Dickkopf‐1 promotes vascular smooth muscle cell foam cell formation and atherosclerosis development through CYP4A11/SREBP2/ABCA1

Abstract

AbstractVascular smooth muscle cells (VSMCs) are considered to be a crucial source of foam cells in atherosclerosis due to their low expression level of cholesterol exporter ATP‐binding cassette transporter A1 (ABCA1) intrinsically. While the definite regulatory mechanisms are complicated and have not yet been fully elucidated, we previously reported that Dickkopf‐1 (DKK1) mediates endothelial cell (EC) dysfunction, thereby aggravating atherosclerosis. However, the role of smooth muscle cell (SMC) DKK1 in atherosclerosis and foam cell formation remains unknown. In this study, we established SMC‐specific DKK1‐knockout (DKK1SMKO) mice by crossbreeding DKK1flox/flox mice with TAGLN‐Cre mice. Then, DKK1SMKO mice were crossed with APOE−/− mice to generate DKK1SMKO/APOE−/− mice, which exhibited milder atherosclerotic burden and fewer SMC foam cells. In vitro loss‐ and gain‐of‐function studies of DKK1 in primary human aortic smooth muscle cells (HASMCs) have proven that DKK1 prevented oxidized lipid‐induced ABCA1 upregulation and cholesterol efflux and promoted SMC foam cell formation.

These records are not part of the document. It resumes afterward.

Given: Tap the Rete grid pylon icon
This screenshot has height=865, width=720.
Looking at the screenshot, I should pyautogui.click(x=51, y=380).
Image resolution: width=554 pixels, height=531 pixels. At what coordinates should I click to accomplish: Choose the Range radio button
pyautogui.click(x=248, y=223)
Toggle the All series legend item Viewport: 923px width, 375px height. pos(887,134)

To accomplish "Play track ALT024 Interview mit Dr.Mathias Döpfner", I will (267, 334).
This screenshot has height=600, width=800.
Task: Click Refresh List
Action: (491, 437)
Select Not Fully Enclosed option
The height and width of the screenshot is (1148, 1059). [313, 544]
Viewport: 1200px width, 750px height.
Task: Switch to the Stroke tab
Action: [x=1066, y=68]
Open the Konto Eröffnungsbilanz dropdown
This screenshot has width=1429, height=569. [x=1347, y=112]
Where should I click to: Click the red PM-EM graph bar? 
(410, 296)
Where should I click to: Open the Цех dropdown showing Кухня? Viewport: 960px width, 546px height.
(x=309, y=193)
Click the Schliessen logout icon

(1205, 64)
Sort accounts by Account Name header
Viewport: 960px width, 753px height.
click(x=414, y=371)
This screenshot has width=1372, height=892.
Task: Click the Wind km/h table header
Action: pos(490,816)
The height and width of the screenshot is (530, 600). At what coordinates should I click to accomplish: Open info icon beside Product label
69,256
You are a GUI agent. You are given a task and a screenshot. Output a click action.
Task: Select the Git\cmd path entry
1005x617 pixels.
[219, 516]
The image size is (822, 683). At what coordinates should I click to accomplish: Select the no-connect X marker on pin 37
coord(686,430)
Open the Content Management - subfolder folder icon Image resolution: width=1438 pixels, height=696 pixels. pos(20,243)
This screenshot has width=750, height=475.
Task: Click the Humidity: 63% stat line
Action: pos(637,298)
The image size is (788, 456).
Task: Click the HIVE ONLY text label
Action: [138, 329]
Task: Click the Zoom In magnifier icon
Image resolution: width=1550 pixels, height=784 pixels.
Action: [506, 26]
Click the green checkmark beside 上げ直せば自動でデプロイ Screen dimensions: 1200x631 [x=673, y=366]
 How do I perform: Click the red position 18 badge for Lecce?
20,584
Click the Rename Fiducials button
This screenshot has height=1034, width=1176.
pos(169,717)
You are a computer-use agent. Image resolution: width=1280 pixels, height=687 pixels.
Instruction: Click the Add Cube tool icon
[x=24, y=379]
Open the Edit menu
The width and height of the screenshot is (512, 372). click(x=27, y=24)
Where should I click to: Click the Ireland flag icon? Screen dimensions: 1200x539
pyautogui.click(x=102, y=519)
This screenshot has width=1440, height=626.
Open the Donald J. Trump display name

Mechanistically, RNA‐sequencing (RNA‐seq) analysis of HASMCs as well as chromatin immunoprecipitation (ChIP) experiments showed that DKK1 mediates the binding of transcription factor CCAAT/enhancer‐binding protein delta (C/EBPδ) to the promoter of cytochrome P450 epoxygenase 4A11 (CYP4A11) to regulate its expression. In addition, CYP4A11 as well as its metabolite 20‐HETE‐promoted activation of transcription factor sterol regulatory element‐binding protein 2 (SREBP2) mediated the DKK1 regulation of ABCA1 in SMC. Furthermore, HET0016, the antagonist of CYP4A11, has also shown an alleviating effect on atherosclerosis. In conclusion, our results demonstrate that DKK1 promotes SMC foam cell formation during atherosclerosis via a reduction in CYP4A11‐20‐HETE/SREBP2‐mediated ABCA1 expression.